そして、その功績をなかったことにされないために必要なことが後ろ盾だ。壱心の場合は自分の所属先であり、暗躍するに当たって事情を知っている福岡藩がこれに当たり、これを守るために今から10年間を費やさなければならない。
尤も、藩が強力になり過ぎれば自分の自由が縛られるためその辺に関してはバランスを調整するつもりだが。
それはさておき、今はメモ書きの時間だ。
(忙しく時が流れ、先々のことについて物忘れする前に書き留めねば……幸い、こちらの蔵にも学校に持って行くための紙がたくさんある。日時と主要な人物、それから簡単な経緯を書くだけであれば150枚もあればギリギリ足りることだろう……)
細やかな文字で日時・場所・主要人物・出来事などをぎっしりと書き詰めていく壱心。そこに使われている文字は主に現代日本で使われている文字であり、時折まだこの時代の日本では主流ではないアラビア数字等を用いて日本語の当て字をしたり、主観による認識(現代日本で一昔前に流行ったギャル文字のようなそれ)を用いた暗号などを用いたりして他者がパッと見ただけでは理解できない微妙な暗号文としている。
その最中に壱心はふと思った。
(……ギャル文字を使っていてふと思ったが、これを新政府軍の暗号に織り交ぜて使ったらいったいどうなるのだろうか……未来の学者は真面目な顔でギャル文字の議論をして、思春期の子どもたちは格好つけてギャル文字を使うのだろうか……? いかんな、くだらん。)

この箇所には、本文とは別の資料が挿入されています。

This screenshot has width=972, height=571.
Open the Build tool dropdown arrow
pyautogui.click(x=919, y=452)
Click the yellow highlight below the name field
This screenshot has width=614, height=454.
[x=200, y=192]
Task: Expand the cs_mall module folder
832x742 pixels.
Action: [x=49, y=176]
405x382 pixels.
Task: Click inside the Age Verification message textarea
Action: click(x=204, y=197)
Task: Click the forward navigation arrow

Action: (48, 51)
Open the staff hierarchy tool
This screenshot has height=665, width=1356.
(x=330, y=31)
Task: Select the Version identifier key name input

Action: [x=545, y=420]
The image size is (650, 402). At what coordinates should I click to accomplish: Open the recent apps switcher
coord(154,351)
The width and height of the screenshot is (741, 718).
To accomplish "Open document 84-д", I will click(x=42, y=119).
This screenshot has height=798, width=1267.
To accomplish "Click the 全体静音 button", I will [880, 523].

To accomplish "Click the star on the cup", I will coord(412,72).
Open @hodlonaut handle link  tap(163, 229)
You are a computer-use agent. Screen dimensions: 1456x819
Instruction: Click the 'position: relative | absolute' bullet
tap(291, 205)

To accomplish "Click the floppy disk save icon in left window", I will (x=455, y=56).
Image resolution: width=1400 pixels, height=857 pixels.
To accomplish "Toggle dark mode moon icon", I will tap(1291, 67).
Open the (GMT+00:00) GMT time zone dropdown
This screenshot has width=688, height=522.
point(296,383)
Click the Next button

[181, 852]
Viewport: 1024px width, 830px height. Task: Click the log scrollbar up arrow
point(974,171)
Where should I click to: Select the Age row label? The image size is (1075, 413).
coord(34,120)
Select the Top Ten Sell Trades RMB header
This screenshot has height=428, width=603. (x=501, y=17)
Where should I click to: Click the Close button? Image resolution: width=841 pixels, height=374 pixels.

どうやら少々疲れてきたようだと途切れた集中力の合間に侵入してきたくだらない思考に苦笑して休憩を入れることにする壱心。完全に集中力を切らすと蔵の外から虫の音やカエルの鳴く声が聞こえてくる。
……そして、それに交じって人の気配が蔵の外に感じられた。随分と軽い音で、恐らくは子ども。意識はこちらではなく蔵の扉に向いているようで入るか入るまいか悩んでいるというところか。壱心は集中している間には気付かなかったという点に苦みを感じつつ思考を切り替える。
(ふむ、この辺りもやはり鍛え直す必要があるな……時間がないため少々無理をする必要があるが、幸いなことに冷遇処置と脱藩ということで多少の奇妙な行動を取っていてもおかしくはない。もっと言うのであれば入会地への立ち入りは許可されているからな。)
近々にやらなければならない今後のことに思考を差し向けつつ蔵の外にいる相手に何らかのリアクションを取らねばならないと立ち上がる壱心。気配を殺して扉を静かに開けると外にいた彼女は驚き、目を真ん丸にして壱心を見上げた。
「文か」
そこにいたのは香月家の長女であり、壱心の妹である文だった。彼女は利発そうな、愛くるしい顔立ちを固くし、眠さを一切感じない表情で静かに壱心に告げる。
「兄上……お夜食でございます。ご内密にどうぞ……」
壱心の妹である文がこっそりと持って来たのは幾つかの小さなおにぎりと屋敷の裏で栽培している野菜で作った漬物だった。どうやら母親と共謀してそれを作って父である太一にバレないように壱心に持ってきたらしい。それを受け取った壱心は何はともあれひとまず礼を言う。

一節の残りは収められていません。